Problem zaczyna się, gdy mieszanka ziołowa nie zostanie zakwalifikowana jako suplement diety albo jako produkt leczniczy. – Wówczas podlega przepisom, które odnoszą się do wszystkich kategorii produktów wprowadzanych do obrotu na terytorium Polski – mówi Justyna Stefańczyk-Kaczmarzyk. Podlega więc m.in. wymogom ustawy o swobodzie działalności gospodarczej. Ta nakazuje, by producent zamieścił na produkcie w języku polskim informacje umożliwiające identyfikację towaru, chyba że jego przeznaczenie jest oczywiste. W przypadku takiej kwalifikacji produktu dane o przeznaczeniu ziół (zioła na odchudzanie) i sposobie użycia (stosować wewnętrznie, zaparzać z dwóch łyżek i pić pół szklanki przed posiłkiem) wydają się wystarczające.

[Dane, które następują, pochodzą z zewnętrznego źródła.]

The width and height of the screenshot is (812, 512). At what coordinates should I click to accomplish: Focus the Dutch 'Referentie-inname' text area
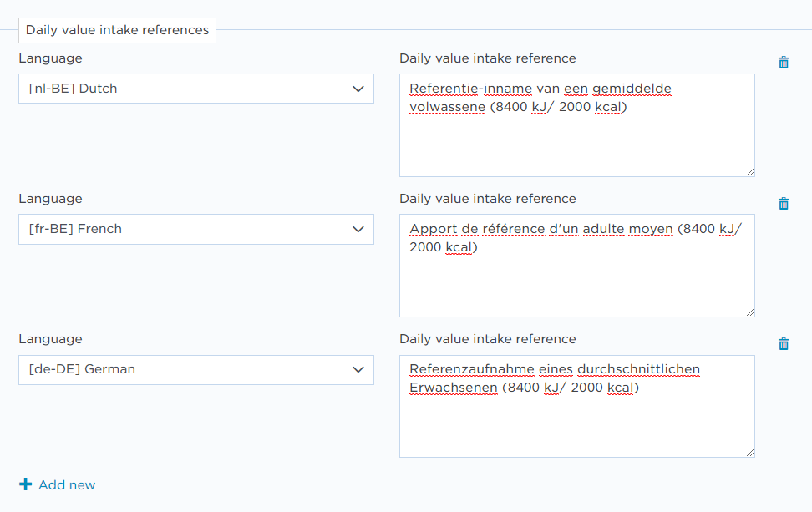click(577, 125)
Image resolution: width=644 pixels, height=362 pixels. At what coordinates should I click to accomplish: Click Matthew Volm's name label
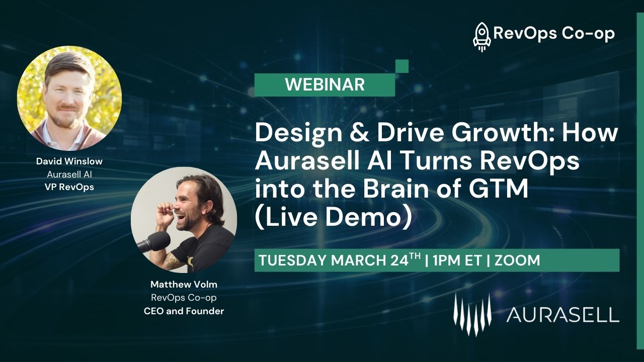point(184,285)
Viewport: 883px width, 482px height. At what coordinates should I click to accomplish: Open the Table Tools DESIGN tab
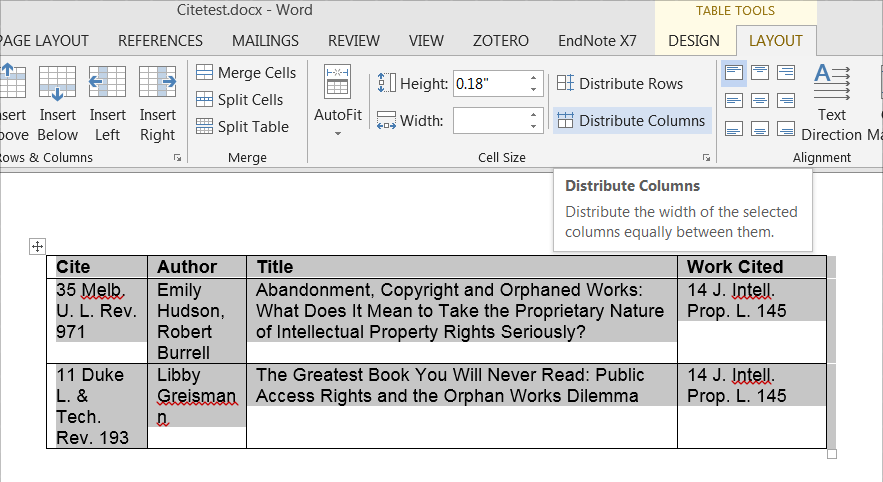click(694, 41)
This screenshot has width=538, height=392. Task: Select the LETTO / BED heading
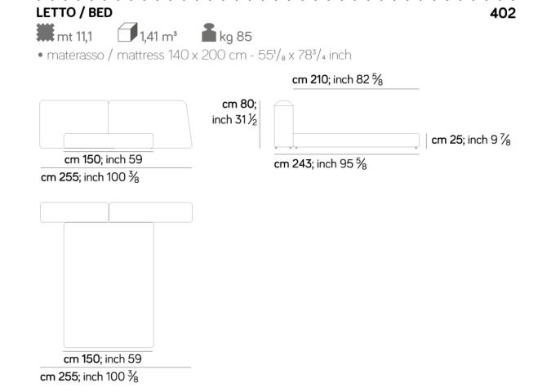point(75,14)

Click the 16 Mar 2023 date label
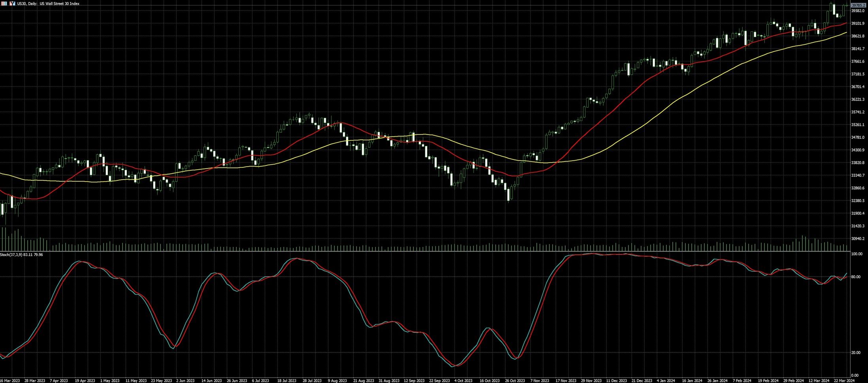(9, 381)
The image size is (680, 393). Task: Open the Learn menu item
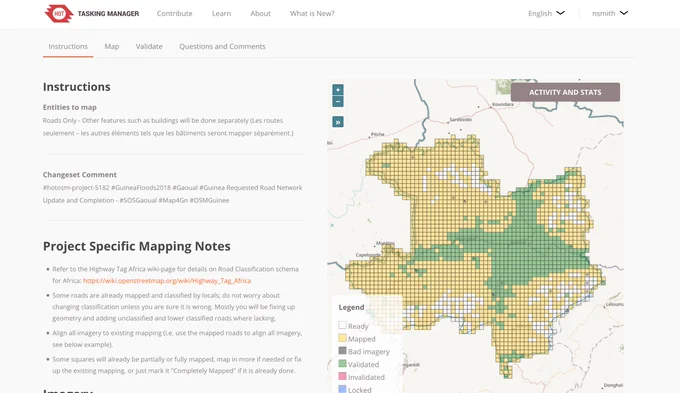pos(221,13)
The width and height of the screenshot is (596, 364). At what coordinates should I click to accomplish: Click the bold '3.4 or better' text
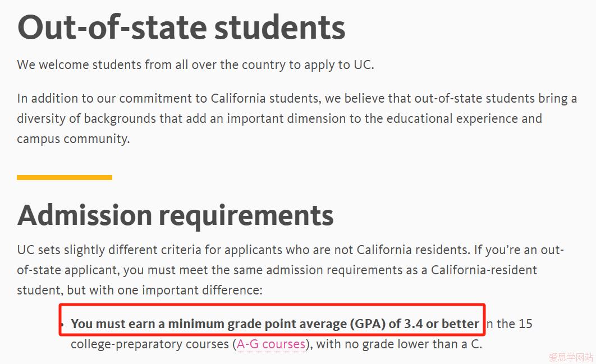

Przemysław Antas przypomina, że decyzja o kwalifikacji produktu spoczywa przede wszystkim na wprowadzającym go do obrotu producencie i to on ponosi ewentualną odpowiedzialność za szkodliwe działanie produktu. – Osoba, która doznała uszczerbku na zdrowiu spowodowanego nieprawidłowym oznaczeniem produktu, może starać się o odszkodowanie m.in. na podstawie przepisów o odpowiedzialności za produkt niebezpieczny – informuje ekspert. Zauważa, że przypadki, w których nieprawidłowe oznaczenie produktu sprawia, że nie zapewnia on bezpieczeństwa, jakiego należałoby oczekiwać, uwzględniając normalne użycie, nie należą do odosobnionych. Dodaje przy tym, że producent odpowiada na zasadzie ryzyka – nie jest więc konieczne udowodnienie mu winy.

Sprawdź, zanim użyjesz

● Herba hyperici (dziurawiec) – ma właściwości uczulające na światło, może prowadzić do poparzeń skóry, osłabia działanie niektórych leków, m.in. antykoncepcyjnych
● Sennae folium (senes) – używany w dużych ilościach prowadzi do zaburzenia gospodarki elektrolitowej i rytmu serca
● Ginkgo biloba (miłorząb) – w połączeniu z aspiryną (lub innymi lekami rozrzedzającymi krew) prowadzi do krwotoków
● Ruta graveolens (ruta) – może wywoływać poronienia
● Cimicifuga racemosa (pluskwica) – powoduje zaburzenia czynności wątroby
● Cynara scolymus (karczoch) – zawierające go nalewki i płukanki przebarwiają zęby
● Equisetum arvense (skrzyp) – prowadzi do niedoborów witaminy B
Podstawa prawna
Art. 20 z 2 lipca 2004 r. o swobodzie działalności gospodarczej (Dz.U. z 2015 r. poz. 584). Art. 48 ustawy z 25 sierpnia 2006 r. o bezpieczeństwie żywności i żywienia (Dz.U. z 2015 r. poz. 594). Rozporządzenie ministra zdrowia z 9 października 2009 r. w sprawie składu oraz oznakowania suplementów diety (Dz.U. z 2015 r. poz. 2032). Rozporządzenie Parlamentu Europejskiego i Rady (UE) nr 1169/2011 z 25 października 2011 r. w sprawie przekazywania konsumentom informacji na temat żywności. Art. 26 ust. 2 ustawy z 6 września 2001 r. – Prawo farmaceutyczne (Dz.U. z 2008 r. nr 45, poz. 271). Rozporządzenie ministra zdrowia z 20 lutego 2009 r. w sprawie wymagań dotyczących oznakowania opakowań produktu leczniczego i treści ulotki (Dz.U. z 2015 r. poz. 1109).